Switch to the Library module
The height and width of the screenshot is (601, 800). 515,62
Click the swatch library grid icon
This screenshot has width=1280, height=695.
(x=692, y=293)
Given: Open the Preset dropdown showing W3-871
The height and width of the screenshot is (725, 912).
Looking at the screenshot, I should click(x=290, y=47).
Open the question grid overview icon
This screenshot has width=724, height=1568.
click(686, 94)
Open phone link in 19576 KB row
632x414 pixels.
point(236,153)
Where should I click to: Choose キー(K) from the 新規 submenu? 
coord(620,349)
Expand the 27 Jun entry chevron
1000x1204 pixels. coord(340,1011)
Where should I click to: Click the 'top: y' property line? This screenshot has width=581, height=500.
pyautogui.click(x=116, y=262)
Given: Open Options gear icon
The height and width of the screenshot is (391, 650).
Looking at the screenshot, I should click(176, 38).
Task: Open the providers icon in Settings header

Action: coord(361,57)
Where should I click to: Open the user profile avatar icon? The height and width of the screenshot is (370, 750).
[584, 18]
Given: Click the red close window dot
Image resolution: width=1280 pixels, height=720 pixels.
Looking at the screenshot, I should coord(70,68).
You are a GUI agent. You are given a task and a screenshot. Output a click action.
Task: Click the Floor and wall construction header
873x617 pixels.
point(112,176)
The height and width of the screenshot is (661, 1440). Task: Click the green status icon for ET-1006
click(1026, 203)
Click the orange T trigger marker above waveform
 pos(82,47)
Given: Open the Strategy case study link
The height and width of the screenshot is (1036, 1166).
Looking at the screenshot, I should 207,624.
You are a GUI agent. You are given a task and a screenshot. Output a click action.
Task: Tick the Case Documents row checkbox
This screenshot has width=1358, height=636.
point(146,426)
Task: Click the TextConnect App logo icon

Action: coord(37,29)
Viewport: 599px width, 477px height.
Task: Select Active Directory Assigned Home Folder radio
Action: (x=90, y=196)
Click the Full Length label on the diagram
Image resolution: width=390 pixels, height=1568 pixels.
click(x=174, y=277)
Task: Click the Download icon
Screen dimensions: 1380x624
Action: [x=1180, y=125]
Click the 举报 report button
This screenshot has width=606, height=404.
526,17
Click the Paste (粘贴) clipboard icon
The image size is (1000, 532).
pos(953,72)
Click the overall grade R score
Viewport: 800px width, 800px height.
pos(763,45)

> _What is needed_
Write the records above out again, exactly as they are.

> _The answer_
Switch to the Library module
The height and width of the screenshot is (601, 800). 515,62
Click the swatch library grid icon
This screenshot has width=1280, height=695.
(x=692, y=293)
Given: Open the Preset dropdown showing W3-871
The height and width of the screenshot is (725, 912).
Looking at the screenshot, I should click(x=290, y=47).
Open the question grid overview icon
This screenshot has width=724, height=1568.
click(686, 94)
Open phone link in 19576 KB row
632x414 pixels.
point(236,153)
Where should I click to: Choose キー(K) from the 新規 submenu? 
coord(620,349)
Expand the 27 Jun entry chevron
1000x1204 pixels. coord(340,1011)
Where should I click to: Click the 'top: y' property line? This screenshot has width=581, height=500.
pyautogui.click(x=116, y=262)
Given: Open Options gear icon
The height and width of the screenshot is (391, 650).
Looking at the screenshot, I should click(176, 38).
Task: Open the providers icon in Settings header

Action: coord(361,57)
Where should I click to: Open the user profile avatar icon? The height and width of the screenshot is (370, 750).
[584, 18]
Given: Click the red close window dot
Image resolution: width=1280 pixels, height=720 pixels.
Looking at the screenshot, I should coord(70,68).
You are a GUI agent. You are given a task and a screenshot. Output a click action.
Task: Click the Floor and wall construction header
873x617 pixels.
point(112,176)
The height and width of the screenshot is (661, 1440). Task: Click the green status icon for ET-1006
click(1026, 203)
Click the orange T trigger marker above waveform
 pos(82,47)
Given: Open the Strategy case study link
The height and width of the screenshot is (1036, 1166).
Looking at the screenshot, I should 207,624.
You are a GUI agent. You are given a task and a screenshot. Output a click action.
Task: Tick the Case Documents row checkbox
This screenshot has width=1358, height=636.
point(146,426)
Task: Click the TextConnect App logo icon

Action: coord(37,29)
Viewport: 599px width, 477px height.
Task: Select Active Directory Assigned Home Folder radio
Action: (x=90, y=196)
Click the Full Length label on the diagram
Image resolution: width=390 pixels, height=1568 pixels.
click(x=174, y=277)
Task: Click the Download icon
Screen dimensions: 1380x624
Action: [x=1180, y=125]
Click the 举报 report button
This screenshot has width=606, height=404.
526,17
Click the Paste (粘贴) clipboard icon
The image size is (1000, 532).
pos(953,72)
Click the overall grade R score
Viewport: 800px width, 800px height.
pos(763,45)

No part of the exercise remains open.